The marching bands and rainbow floats that traverse gay pride parades offer plenty of opportunities for advertisers looking to court LGBT customers. But an anti-Trump march? Good luck getting advertisers on board for that.
Sponsors are fleeing L.A.’s #Resist march this year out of fear of being associated with its overtly political message, according to march organizer Brian Pendleton. “No corporate dollars that used to go to the parade are going to the march,” Pendleton told Four Two Nine.
This corporate skittishness is a new phenomenon for L.A. Pride, which has traditionally lured a bevy of well-heeled sponsors to its sequined floats as well as its impressive three-day music festival featuring headliners like Carly Rae Jepsen and Charli XCX. Last year’s principal sponsors included Wells Fargo, Vegas.com, Bud Light and Skyy Vodka, which describes itself as “steeped with the progressive spirit of California.”
But this year, as organizers decided to shelve the open air trucks filled with go-go dancers, corporate interest has cooled.
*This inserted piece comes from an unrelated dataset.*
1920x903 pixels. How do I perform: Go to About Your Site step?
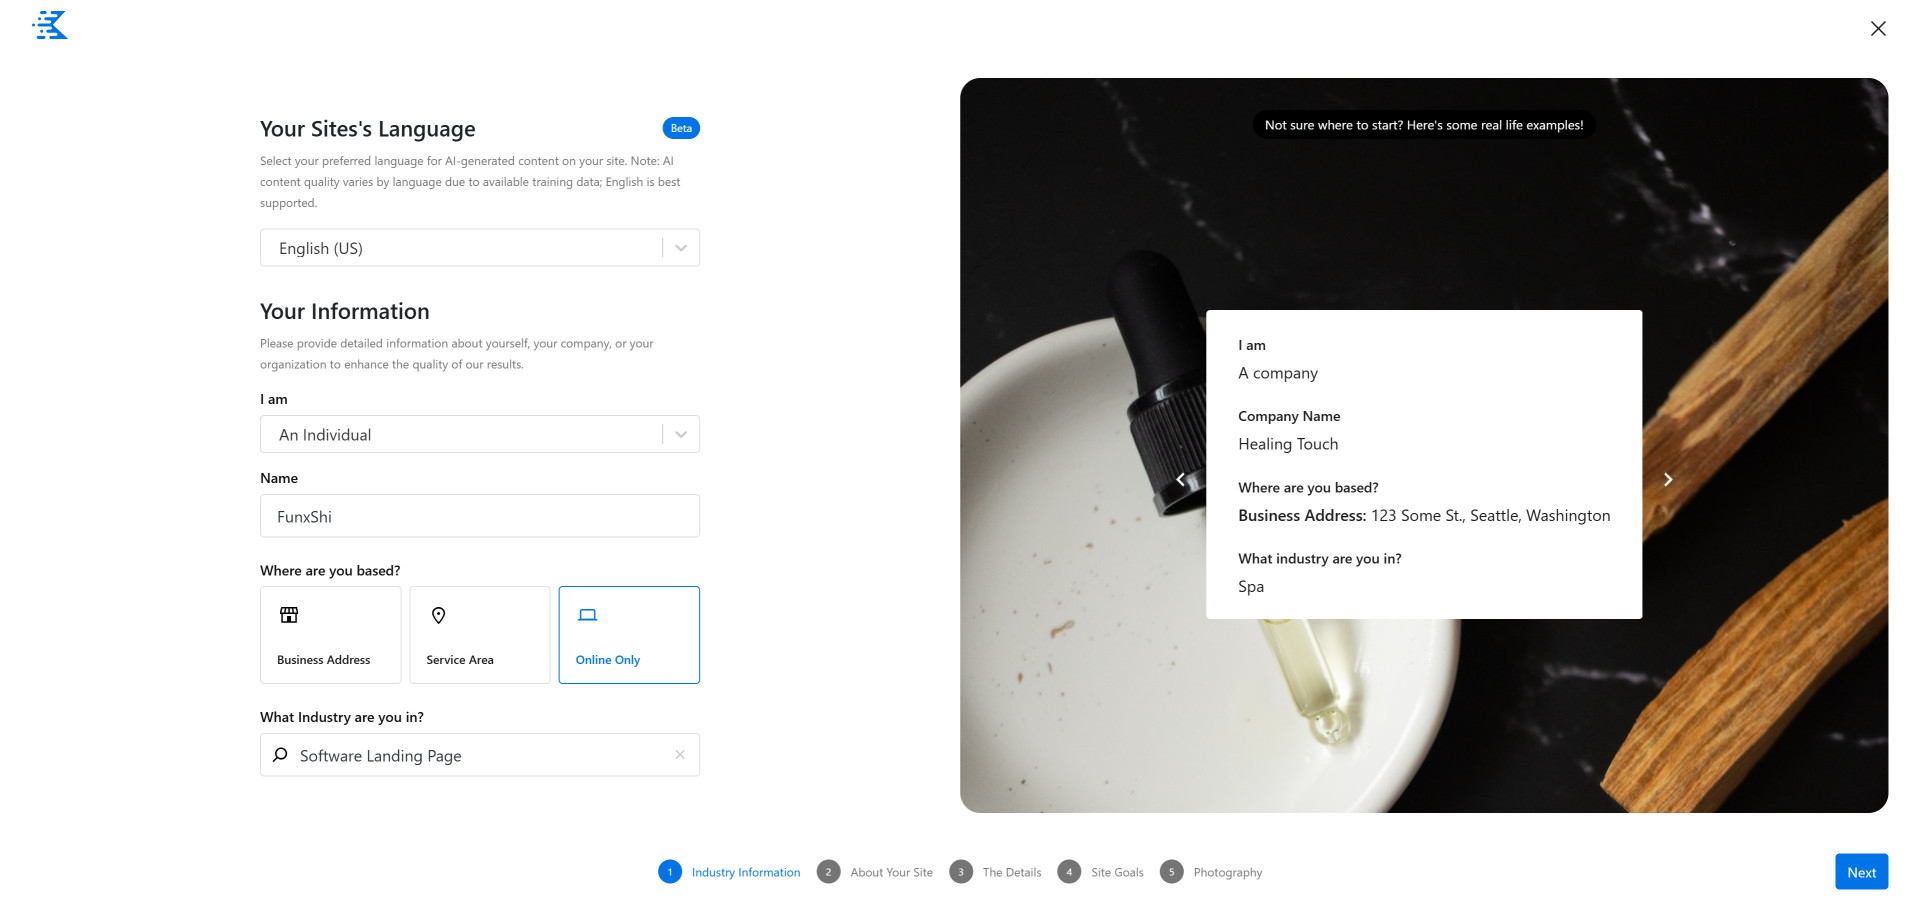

Only one of last year’s sponsors, Nissan, told Four Two Nine that they planned on supporting the march. (Three others didn’t respond.) [UPDATE: A PR representative from Nissan told Four Two Nine that the company plans on sponsoring L.A.’s Pride Festival, not the Resistance March.] While the event is 55 days away, leaving plenty of time for would-be sponsors to change course, Pendleton doesn’t seem optimistic. “Community members are behind this, but the corporate community is somewhat dubious and nervous about it,” he said.
“I find it amazing that we’ve been able to get corporations on board with the celebratory frivolity of a parade, but when it comes to standing up for human rights, it’s making them a little bit nauseous.”
Wells Fargo, a sponsor of L.A.’s first gay pride, confirmed to Four Two Nine that the company did not plan on participating in the march this year. “Wells Fargo is prohibited from supporting political events,” said Paul Gomez, the company’s California media representative. “We also don’t want to lose focus on what pride is all about.”
In fact, the majority of LGBT pride parades around the world were born out of protest; one of the first public rallies in support of gay people, held in 1967 in the Silverlake neighborhood of Los Angeles, was a pointed display of defiance in the face of police brutality.
Pendleton says that the march will be fine whether or not it gains corporate sponsorship. “We’ve had individuals write us checks for ten thousand, fifteen thousand dollars,” he said. “The community is behind us.”
It could behoove corporations to take a Pepto Bismal and dive in; those that have stood up to Trump in the past have benefited financially and in the public sphere. Nordstrom’s beef with Ivanka led to a spike in stock prices and advertisers who subtly (and not so subtly) critiqued Trump’s immigration policies in their Super Bowl ads received oodles of favorable press coverage.
This year’s pride participants will gather at Hollywood and Highland, the site of L.A.’s first official gay pride parade, and travel three miles to West Hollywood Park. The march’s description on Facebook originally read, “Floats and marching bands are nice when we are not at war. Now is the time we shake things up and take to the streets.”
Pendleton insists that this year’s march is meant to be inclusive of LGBT people across the political spectrum. “I don’t think standing for human rights, healthcare, immigrants and LGBT issues should be divisive,” he said.
“I know that my Republican parents, who are no longer alive, would have been supportive.”